EG2002 Analysis of a 3D printing

EG2002 – Coursework

Analysis of a 3D printing dataset

Description:

In recent decades, 3D printing has emerged as a disruptive manufacturing technique, 

offering unparalleled flexibility in material selection and the ability to produce complex 

geometries that were previously difficult or impossible to achieve.

Figure 1. 3D printer.

The quality of 3D printed pieces is influenced by various parameters such as print speed, 

temperature, and material type, which directly impact the material's performance and 

finish. In this project, you will explore data obtained from pieces printed using different 

parameters and develop models to predict tensile strength, elongation, and surface 

roughness.

The dataset contains the following 9 features: 

Feature Type Description

Layer Height (mm) numerical Thickness of each layer of material deposited during printing.

Wall Thickness 

(mm)

numerical Thickness of the solid walls of the object.

Infill Density (%) numerical Percentage代写EG2002  Analysis of a 3D printing  of the object's interior filled with material.

Infill Pattern () ordinal The geometric pattern used to fill the interior of the object.

Nozzle Temperature 

(Cº)

numerical Temperature of the material exiting the printer nozzle.

Bed Temperature 

(Cº)

numerical Temperature of the printer bed where the object is laid down.

Print Speed (mm/s) numerical Speed at which the printer nozzle travels while printing.

Material () nominal The filament or material used for printing the object.

Fan Speed (%) numerical Speed of the fan cooling the printed object.
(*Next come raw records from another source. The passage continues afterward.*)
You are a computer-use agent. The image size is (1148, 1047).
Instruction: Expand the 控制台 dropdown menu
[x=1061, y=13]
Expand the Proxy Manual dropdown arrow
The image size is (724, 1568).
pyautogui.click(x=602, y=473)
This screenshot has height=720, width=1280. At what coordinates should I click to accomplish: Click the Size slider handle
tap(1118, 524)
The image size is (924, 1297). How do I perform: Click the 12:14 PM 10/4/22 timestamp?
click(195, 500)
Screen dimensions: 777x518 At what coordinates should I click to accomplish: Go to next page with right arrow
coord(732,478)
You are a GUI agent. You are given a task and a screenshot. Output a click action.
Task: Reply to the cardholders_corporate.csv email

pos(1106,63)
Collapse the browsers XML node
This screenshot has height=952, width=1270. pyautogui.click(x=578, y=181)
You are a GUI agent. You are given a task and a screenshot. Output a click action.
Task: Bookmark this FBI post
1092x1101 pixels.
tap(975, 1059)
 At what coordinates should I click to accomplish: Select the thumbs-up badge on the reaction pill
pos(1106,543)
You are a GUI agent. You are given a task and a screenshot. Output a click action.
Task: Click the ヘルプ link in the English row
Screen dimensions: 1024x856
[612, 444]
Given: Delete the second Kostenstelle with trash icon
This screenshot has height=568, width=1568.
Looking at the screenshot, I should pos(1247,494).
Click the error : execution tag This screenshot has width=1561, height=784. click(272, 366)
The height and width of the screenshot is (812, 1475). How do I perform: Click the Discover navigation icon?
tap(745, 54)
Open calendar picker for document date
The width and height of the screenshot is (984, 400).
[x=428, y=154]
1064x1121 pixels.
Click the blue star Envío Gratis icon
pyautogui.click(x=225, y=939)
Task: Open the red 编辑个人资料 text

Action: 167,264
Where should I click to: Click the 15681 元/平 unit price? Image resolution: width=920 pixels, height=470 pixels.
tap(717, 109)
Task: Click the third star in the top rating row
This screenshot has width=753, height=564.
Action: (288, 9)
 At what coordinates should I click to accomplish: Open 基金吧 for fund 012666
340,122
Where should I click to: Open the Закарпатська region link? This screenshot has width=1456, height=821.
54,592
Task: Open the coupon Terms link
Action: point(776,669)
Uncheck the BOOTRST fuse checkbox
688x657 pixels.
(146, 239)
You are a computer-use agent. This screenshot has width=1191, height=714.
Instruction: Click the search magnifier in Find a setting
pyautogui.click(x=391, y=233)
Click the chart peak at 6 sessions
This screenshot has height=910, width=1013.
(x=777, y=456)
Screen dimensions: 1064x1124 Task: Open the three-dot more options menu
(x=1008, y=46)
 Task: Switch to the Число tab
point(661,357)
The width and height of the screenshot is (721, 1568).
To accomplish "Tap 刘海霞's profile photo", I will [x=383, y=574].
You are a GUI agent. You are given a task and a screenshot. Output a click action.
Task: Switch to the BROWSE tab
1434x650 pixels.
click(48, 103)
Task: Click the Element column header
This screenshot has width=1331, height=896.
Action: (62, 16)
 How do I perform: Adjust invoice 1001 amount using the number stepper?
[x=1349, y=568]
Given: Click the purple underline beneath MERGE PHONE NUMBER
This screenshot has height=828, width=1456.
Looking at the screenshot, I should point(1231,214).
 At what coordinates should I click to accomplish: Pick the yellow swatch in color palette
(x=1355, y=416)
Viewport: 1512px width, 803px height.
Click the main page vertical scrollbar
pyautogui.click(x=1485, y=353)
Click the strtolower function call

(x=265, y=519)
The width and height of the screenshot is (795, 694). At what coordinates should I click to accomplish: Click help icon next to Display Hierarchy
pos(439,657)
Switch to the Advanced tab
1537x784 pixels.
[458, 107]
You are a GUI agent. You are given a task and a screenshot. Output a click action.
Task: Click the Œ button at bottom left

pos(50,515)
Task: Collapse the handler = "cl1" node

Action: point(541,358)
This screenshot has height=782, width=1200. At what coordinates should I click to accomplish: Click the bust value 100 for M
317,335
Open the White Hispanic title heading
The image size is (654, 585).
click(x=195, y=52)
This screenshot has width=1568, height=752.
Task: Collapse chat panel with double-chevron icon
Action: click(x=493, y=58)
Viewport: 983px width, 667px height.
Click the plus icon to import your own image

Affects how quickly the 

material cools and solidifies.

Figure 2. Infill Pattern and Density.

The dataset contains the following 3 labels:

Labels/Targets Type Description

Roughness (µm) numerical Indicates the surface texture’s irregularities. 

Tensile Strength (MPa) numerical Strength of the object.

Elongation in % numerical Indicates how much the object can stretch before breaking.

Tasks: 

For this coursework, you will need to create a notebook to read the dataset 

“data_3dprinter.csv”, assess and clean the dataset and visualise the data. Please include 

all necessary explanations and conclusions as markdown cells in the notebook. 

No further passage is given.